In German cuisine, Butterbrot (literally: butter bread = bread with butter) is a slice of bread topped with butter. Also known as boterham in Dutch speaking countries, it is still considered Butterbrot or boterham even if additional toppings, such as cheese, spreads, or lunch meats, are added, as long as it begins with a slice of bread with butter.

The words in formal and colloquial German and the different dialects for butterbrot (different from belegtes Brot - with cheese, sausages etc.), simply Brot ("bread"), Butterstulle, Stulle, Schnitte (all three Low German/Berlinerisch dialect), Botteramm (Colognian dialect, cf. Dutch boterham), Bütterken (Lower Rhine dialect) to Bemme (Upper Saxon German) or Knifte (Ruhrdeutsch). Although it is increasingly replaced by other foods, it remains a common staple food in Germany. Since 1999, the last Friday in the month of September was made the Day of German Butterbrot by the Marketing Organization of German Agricultural Industries.

The Russian language adopted the term buterbrod (бутерброд) from New High German (Butterbrot), perhaps as early as the 18th century during the reign of Peter the Great. In modern Russian the term has a more general meaning, whatever the ingredient on top of the slice of bread is.

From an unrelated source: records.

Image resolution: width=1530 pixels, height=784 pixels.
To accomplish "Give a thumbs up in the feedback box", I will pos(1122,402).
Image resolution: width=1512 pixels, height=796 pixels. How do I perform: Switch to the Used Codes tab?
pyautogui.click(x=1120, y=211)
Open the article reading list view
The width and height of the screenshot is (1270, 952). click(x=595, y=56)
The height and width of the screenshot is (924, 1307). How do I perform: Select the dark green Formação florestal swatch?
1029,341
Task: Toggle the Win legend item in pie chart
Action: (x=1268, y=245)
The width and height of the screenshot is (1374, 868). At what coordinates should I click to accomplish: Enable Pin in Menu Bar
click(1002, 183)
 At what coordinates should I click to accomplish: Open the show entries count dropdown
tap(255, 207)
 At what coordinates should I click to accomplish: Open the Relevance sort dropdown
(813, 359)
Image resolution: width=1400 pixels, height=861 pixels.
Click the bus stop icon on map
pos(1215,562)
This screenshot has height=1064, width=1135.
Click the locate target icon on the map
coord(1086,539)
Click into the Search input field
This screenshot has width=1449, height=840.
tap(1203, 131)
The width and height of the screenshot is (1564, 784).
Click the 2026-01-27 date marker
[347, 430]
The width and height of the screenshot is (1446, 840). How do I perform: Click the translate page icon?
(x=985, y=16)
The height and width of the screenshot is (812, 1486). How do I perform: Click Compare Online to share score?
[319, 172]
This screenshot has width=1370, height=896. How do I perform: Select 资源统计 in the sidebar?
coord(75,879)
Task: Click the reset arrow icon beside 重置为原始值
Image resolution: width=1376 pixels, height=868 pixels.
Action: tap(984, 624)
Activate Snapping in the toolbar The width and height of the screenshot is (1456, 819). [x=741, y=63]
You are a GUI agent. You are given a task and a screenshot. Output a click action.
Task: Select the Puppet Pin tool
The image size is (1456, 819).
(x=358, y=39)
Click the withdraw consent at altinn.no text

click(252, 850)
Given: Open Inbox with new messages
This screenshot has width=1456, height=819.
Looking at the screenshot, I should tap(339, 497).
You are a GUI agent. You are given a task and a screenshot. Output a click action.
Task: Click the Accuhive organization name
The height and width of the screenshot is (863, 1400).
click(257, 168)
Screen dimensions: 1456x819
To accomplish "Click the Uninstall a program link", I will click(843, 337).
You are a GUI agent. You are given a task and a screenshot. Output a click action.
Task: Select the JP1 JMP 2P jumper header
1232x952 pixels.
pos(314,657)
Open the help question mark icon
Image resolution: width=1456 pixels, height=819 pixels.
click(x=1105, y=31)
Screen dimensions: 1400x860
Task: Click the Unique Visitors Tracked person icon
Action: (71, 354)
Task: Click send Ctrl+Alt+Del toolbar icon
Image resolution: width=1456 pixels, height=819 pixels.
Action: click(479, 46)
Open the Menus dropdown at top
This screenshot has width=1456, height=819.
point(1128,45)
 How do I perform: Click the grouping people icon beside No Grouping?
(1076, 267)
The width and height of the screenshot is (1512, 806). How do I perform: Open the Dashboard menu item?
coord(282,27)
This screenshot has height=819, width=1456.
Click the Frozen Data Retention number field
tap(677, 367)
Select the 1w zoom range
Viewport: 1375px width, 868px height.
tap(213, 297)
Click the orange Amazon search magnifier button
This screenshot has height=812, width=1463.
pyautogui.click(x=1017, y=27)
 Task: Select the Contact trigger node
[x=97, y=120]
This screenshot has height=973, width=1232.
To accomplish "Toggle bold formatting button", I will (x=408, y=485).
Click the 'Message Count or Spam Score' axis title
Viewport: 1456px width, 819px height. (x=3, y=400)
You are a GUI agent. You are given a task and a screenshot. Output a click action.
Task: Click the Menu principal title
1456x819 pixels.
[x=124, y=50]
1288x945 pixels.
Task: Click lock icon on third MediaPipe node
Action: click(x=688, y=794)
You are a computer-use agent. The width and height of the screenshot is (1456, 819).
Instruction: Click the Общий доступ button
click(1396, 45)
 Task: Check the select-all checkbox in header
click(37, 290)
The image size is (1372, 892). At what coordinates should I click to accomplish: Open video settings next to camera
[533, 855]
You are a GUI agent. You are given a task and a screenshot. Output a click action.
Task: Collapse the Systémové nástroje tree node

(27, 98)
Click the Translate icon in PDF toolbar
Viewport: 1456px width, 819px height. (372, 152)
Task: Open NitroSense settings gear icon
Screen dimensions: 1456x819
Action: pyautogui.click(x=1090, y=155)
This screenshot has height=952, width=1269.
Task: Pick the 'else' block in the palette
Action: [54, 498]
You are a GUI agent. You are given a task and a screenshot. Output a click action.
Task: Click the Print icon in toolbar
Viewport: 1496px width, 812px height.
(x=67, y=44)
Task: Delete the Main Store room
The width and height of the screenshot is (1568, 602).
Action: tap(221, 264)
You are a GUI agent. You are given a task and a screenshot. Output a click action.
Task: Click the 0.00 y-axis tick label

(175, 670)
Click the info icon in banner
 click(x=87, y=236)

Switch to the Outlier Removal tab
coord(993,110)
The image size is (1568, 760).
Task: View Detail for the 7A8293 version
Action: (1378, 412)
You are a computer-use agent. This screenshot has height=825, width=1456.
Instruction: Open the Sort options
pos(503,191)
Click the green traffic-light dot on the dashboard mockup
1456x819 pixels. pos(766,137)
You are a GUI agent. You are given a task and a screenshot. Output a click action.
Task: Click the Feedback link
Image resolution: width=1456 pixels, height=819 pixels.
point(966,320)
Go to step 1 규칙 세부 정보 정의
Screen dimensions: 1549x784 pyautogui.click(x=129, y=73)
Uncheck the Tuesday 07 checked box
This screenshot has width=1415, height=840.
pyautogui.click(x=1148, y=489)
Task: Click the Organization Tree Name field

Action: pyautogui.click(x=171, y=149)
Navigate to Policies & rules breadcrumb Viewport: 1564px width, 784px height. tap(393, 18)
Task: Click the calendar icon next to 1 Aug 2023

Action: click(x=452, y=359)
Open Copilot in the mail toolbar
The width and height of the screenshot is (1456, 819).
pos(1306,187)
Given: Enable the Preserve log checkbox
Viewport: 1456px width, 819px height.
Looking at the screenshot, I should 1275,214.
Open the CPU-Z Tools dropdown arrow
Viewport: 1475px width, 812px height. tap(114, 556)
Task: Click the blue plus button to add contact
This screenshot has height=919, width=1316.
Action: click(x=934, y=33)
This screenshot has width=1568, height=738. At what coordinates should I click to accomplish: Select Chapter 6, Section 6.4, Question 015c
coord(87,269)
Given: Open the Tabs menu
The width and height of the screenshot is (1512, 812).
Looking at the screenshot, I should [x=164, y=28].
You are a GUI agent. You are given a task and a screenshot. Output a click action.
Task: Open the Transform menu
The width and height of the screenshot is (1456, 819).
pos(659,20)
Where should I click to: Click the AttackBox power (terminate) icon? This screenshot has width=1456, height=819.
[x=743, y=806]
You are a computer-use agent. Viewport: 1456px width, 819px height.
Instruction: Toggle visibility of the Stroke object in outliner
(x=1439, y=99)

From Russian, the term buterbrod was adopted into Azerbaijani, Belarusian, Georgian, Kazakh and Ukrainian.

A Butterbrot is commonly a single slice of bread and one ingredient on top of the butter or margarine. For breakfast, this ingredient tends to be sweet and can be marmalade, jam, honey, chocolate spread, hazelnut spread, or the less common peanut butter. For dinner or as boxed lunch, and often also for breakfast, the Butterbrot is eaten with something savoury on top, usually a large slice of cold meat or cheese or sliced German Wurst, or one of the countless cream cheese varieties, or even an entire Schnitzel or halved mince meat patty, or hard boiled egg slices or egg salad, or other spreadable creamy salads, or smoked salmon, or various savoury spreads like liverwurst, including also a wide range of vegetarian spreads. Boxed lunch Butterbrot can be folded for easier handling, and as such resembles the sandwich. In Austria Butterbrot only refers to a slice of bread with butter. If a topping is added it is named after the topping (e.g. Käsebrot "cheese bread", Wurstbrot "sausage bread").

The derivatives of the British sandwich and the Butterbrot of the German-speaking countries differ in some ways: The Butterbrot is usually made from the typical bread types of German-speaking countries, which are much firmer and fuller in taste, and with a crispy crust, compared to English sandwich slices. One popular type is Vollkornbrot (wholegrain bread), which has a sourish full savoury taste, due to the use of sourdough as a leavening agent, and which often contains rye, albeit bread made from wheat flour is usually the most common variety. Vollkornbrot exists in dozens of varieties with respect to taste, shape, color, etc. However, Germans also know a large variety of white or mixed bread kinds, baguette or ciabatta are so common they are sold in every supermarket, and many modern German families simply eat toast with topping for breakfast, as it is cheaper and faster. Another very popular bread type is Brötchen (bread rolls), of which countless varieties exist in any possible shape, size and made from any possible flour combination.

Likely even more important are differences with respect to what is eaten on top of a Butterbrot or in a sandwich. Although exceptions exist, a Butterbrot is commonly not expanded the way sandwiches are. One slice of cheese and one or (in case of thin slices) maybe two slices of cold meat are commonly considered sufficient; adding lettuce, tomato, pickles, onions, mustard, mayonnaise etc. happens only following individual preferences. Also the ratio of bread and "topping" is relatively constant, thick fancy sandwich fillings have almost no equivalent for the Butterbrot.

German speakers differentiate between the German-style Butterbrot and the British-style sandwich by using the English word "sandwich" for the latter.

In German-speaking countries, the Butterbrot has been displaced gradually in the last 40 years by muesli, breakfast cereals or toast for breakfast and take-away bakery products during daytime.